The institutions themselves have changed — the economic infrastructure has changed most dramatically, and it has dragged the other constituent institutions of civilization along with it — but the institutional structure, and the inter-relationships among these structures, has remained essentially invariant. Therefore I argue that civilization is continuous from its earliest appearance on Earth up through the present day of industrialized civilization. However, something could conceivably occur in the future, even in the near future, that would so transform one or several of the constituent institutions of civilization, or add to these institutions, that we could no longer call the resulting social institution a civilization. It would then be a para-civilization.
The historical periodization consisting of the sequence proto-civilization–civilization–para-civilization constitutes an historical idealization not likely reflected in any actual historical civilizations, because it is an intentionally simplified abstraction for the study of civilization. A further idealized periodization would be constituted by recognizing the historical periods before and after any large scale social institutions whatever: non-civilization–proto-civilization–civilization simpliciter–para-civilization–non-civilization. The two cases in which non-civilization before and after civilization are identical and in which they are different can be distinguished, though I will not discuss this at the moment.

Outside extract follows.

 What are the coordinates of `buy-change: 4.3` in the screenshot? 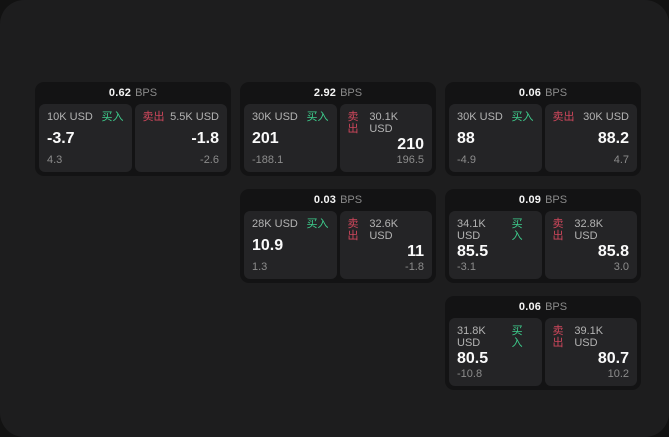 It's located at (55, 160).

As non-civilizations, proto-civilization and para-civilization are distinct from suboptimal civilizations. These terms describe conditions that obtain prior to the advent of, or after the extinction of, civilization sensu stricto, and must therefore be analyzed in terms of the distinct institutional structures that they may exhibit. Therefore we distinguish between non-civilizations that are similar to civilizations, being either the precursor to civilization or the descendant of civilization, and suboptimal civilizations, having passed at least the initial threshold of civilization before experiencing conditions detrimental to the development of civilization. Suboptimal civilizations are civilization, though ruined, fallen, flawed, thwarted, or otherwise falling short of flourishing.